Everything that exists, down at a fundamental level, can be decomposed into individual entities — quanta — that cannot be broken down further. These elementary particles include quarks, electrons, the electron’s heavier cousins (muons and taus), neutrinos, as well as all of their antimatter counterparts, plus photons, gluons, and the heavy bosons: the W+, W-, Z0, and the Higgs. If you take all of them away, however, the “empty space” that remains isn’t quite empty in many physical senses.
Further in the article, they state, bold mine:
But even for the electromagnetic force — even if you completely zero out the electric and magnetic fields within a region of space — there’s an experiment you can perform to demonstrate that empty space isn’t truly empty. Even if you create a perfect vacuum, devoid of all particles and antiparticles of all types, where the electric and magnetic fields are zero, there’s clearly something that’s present in this region of what a physicist might call, from a physical perspective, “maximum nothingness.”

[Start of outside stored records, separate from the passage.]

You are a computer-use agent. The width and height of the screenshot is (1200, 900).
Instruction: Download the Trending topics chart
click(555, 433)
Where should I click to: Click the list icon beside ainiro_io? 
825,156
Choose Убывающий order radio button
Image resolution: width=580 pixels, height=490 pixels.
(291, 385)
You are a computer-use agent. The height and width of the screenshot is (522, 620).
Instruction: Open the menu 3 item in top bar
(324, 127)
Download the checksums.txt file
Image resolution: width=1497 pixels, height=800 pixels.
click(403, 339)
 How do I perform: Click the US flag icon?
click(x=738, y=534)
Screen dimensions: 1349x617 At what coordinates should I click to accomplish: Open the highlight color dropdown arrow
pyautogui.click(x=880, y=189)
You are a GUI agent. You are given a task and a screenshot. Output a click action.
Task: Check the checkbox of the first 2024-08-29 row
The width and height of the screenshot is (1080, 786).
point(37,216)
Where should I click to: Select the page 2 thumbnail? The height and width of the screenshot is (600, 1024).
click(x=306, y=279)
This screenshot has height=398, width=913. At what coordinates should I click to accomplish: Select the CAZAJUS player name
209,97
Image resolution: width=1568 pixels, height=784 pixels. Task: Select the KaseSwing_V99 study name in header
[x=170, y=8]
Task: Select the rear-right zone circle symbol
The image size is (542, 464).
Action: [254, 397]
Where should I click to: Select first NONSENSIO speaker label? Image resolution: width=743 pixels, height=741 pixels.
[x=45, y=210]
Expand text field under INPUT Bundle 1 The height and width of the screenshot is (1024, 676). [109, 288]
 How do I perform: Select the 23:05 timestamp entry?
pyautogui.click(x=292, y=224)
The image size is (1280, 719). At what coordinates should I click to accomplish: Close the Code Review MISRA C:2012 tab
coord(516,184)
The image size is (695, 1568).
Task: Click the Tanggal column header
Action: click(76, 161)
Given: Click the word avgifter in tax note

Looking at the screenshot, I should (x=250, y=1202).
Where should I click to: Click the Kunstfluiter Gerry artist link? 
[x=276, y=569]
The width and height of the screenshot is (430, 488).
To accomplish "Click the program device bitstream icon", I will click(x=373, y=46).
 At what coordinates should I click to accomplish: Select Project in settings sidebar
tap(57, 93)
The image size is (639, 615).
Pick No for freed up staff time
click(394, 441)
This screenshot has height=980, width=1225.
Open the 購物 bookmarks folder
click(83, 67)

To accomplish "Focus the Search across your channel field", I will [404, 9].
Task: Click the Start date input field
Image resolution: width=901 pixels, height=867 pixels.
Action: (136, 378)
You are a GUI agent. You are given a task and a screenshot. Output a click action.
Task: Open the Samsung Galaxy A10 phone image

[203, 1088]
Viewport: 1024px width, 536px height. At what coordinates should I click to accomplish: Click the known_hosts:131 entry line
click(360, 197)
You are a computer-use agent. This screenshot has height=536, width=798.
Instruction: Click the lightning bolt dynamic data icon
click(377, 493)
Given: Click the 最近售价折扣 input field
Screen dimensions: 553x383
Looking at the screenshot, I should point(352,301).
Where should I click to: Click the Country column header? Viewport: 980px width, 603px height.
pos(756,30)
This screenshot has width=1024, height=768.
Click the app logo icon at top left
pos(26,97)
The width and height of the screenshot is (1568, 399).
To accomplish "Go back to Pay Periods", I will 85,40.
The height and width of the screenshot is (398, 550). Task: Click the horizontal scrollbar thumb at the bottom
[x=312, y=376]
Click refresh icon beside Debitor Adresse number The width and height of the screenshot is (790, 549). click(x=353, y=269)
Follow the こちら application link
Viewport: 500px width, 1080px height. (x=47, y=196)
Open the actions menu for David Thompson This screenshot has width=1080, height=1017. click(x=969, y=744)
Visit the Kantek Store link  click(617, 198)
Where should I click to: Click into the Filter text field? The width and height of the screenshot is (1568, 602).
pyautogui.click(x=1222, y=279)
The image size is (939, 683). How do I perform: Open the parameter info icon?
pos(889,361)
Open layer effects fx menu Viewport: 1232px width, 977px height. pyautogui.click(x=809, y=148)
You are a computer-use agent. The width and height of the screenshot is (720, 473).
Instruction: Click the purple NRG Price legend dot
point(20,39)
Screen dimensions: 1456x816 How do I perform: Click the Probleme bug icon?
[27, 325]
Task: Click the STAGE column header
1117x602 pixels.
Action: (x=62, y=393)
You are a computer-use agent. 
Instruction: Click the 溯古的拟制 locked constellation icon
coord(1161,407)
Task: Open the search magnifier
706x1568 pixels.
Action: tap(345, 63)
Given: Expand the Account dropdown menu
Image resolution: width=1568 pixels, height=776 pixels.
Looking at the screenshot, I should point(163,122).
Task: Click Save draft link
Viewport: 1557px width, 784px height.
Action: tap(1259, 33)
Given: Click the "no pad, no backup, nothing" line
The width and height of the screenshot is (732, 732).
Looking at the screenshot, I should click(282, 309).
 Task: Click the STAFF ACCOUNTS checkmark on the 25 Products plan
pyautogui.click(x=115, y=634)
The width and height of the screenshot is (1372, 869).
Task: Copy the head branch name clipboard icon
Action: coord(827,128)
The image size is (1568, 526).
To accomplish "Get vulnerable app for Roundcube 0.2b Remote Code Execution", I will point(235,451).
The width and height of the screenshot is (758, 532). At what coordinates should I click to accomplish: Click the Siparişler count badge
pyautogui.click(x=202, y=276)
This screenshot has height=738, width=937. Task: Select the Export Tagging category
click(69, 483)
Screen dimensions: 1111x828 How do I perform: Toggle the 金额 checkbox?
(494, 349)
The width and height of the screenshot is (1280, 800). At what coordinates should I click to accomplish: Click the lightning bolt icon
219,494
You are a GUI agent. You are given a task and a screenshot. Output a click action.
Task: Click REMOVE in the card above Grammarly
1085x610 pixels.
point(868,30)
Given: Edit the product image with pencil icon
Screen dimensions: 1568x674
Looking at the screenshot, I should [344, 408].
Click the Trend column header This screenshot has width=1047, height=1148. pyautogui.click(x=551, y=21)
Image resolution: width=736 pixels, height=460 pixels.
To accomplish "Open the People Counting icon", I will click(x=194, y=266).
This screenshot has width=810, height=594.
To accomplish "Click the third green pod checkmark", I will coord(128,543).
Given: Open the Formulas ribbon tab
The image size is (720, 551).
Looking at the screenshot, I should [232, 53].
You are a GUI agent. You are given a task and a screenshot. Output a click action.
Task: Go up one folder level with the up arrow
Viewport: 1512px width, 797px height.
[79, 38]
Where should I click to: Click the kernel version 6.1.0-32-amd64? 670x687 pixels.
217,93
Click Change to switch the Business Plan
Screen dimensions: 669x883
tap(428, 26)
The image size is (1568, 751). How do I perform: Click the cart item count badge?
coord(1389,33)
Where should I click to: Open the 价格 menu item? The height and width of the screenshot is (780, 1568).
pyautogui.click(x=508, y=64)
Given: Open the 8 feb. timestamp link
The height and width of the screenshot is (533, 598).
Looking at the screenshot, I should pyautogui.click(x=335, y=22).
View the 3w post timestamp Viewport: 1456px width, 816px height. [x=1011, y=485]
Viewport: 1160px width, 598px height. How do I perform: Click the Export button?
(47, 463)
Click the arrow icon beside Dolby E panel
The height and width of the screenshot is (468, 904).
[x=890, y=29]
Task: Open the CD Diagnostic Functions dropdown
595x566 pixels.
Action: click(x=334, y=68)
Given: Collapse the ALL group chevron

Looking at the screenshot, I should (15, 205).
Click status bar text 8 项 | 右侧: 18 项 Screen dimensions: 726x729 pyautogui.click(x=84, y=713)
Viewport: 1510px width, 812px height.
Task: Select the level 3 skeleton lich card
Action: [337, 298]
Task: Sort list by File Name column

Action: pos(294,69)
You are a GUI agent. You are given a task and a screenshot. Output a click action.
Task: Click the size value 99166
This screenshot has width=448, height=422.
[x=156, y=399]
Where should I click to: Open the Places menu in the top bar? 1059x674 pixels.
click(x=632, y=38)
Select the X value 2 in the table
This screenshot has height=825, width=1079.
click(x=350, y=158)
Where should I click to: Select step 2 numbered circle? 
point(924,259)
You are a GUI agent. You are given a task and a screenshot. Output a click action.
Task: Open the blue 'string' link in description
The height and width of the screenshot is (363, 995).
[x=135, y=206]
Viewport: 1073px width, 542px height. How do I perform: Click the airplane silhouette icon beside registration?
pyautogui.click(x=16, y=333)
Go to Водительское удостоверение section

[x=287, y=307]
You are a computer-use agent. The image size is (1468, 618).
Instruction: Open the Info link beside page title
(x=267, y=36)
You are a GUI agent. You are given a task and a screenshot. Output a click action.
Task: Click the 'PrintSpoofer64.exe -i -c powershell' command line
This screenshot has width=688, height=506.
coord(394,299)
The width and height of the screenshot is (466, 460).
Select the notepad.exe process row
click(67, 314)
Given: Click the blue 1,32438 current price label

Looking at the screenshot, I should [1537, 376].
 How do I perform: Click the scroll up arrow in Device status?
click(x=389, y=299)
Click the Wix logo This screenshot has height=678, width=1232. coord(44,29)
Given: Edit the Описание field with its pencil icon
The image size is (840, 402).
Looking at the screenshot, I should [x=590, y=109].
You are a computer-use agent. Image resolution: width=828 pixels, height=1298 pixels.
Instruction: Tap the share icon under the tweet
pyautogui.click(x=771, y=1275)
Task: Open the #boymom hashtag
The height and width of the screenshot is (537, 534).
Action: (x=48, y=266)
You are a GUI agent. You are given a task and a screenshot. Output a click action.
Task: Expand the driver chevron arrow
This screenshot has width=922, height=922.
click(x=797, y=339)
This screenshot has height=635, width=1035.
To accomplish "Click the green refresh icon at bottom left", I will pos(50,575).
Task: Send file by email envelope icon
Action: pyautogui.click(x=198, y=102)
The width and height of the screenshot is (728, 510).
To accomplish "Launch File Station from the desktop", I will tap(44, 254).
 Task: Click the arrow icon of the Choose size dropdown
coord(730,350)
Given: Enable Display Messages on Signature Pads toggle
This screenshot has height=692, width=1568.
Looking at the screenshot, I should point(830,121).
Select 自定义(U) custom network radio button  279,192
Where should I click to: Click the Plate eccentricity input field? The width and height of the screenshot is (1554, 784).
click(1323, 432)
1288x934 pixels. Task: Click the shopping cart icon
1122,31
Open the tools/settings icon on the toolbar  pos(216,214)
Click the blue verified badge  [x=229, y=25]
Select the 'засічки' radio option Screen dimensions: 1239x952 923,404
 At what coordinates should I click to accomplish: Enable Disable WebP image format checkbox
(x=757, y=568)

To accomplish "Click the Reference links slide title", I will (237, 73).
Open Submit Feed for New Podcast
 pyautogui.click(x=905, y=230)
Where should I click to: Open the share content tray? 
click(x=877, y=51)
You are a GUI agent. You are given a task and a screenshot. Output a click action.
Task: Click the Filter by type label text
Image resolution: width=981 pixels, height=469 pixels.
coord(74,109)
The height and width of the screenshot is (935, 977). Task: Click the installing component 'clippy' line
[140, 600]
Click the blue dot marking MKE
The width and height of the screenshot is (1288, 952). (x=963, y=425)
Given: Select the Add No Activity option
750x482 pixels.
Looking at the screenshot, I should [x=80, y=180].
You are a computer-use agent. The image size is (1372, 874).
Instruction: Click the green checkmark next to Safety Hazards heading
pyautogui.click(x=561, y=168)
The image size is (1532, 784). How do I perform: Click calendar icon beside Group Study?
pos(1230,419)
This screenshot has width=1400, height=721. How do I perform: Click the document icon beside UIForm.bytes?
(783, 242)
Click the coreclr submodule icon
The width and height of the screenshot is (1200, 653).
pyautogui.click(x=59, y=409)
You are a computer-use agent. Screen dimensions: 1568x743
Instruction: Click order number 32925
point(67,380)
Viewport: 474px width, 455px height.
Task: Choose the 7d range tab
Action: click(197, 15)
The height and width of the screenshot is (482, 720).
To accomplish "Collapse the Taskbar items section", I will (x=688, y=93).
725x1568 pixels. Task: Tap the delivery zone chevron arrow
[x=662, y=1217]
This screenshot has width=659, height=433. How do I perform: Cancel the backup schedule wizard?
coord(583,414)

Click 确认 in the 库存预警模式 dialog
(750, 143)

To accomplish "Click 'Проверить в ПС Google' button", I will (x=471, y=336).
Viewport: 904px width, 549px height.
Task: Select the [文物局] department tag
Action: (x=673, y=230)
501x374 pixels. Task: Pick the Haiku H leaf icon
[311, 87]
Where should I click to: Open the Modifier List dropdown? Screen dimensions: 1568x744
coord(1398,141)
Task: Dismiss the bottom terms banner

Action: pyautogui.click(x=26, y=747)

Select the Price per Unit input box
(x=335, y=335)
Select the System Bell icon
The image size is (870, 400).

Okay, lets continue with the understanding that what some physicists call “maximum nothingness” contains a “little somethingness”. This “somethingness” is called “quantum fields.”
For one, even in the absence of particles, quantum fields remain. Just as we cannot take the laws of physics away from the Universe, we cannot take the quantum fields that permeate the Universe away from it.
This “maximum nothingness” not only contains something called quantum fields, but it also contains laws.
Dr. Siegel goes on to explain how, with very strong electric field, particles and antiparticles can be created. And if the field is strong enough, the particle-antiparticle pair can be separated and not reannihilate and destroy each other.
Strong polarization means a strong separation between positive and negative charges. If your electric field in a region of space is strong enough, then when you create a virtual particle-antiparticle pair of the lightest charged particle of all (electrons and positrons), you have a finite probability of those pairs being separated by large enough amounts due to the force from the field that they can no longer reannihilate one another. Instead, they become real particles, stealing energy from the underlying electric field in order to keep energy conserved.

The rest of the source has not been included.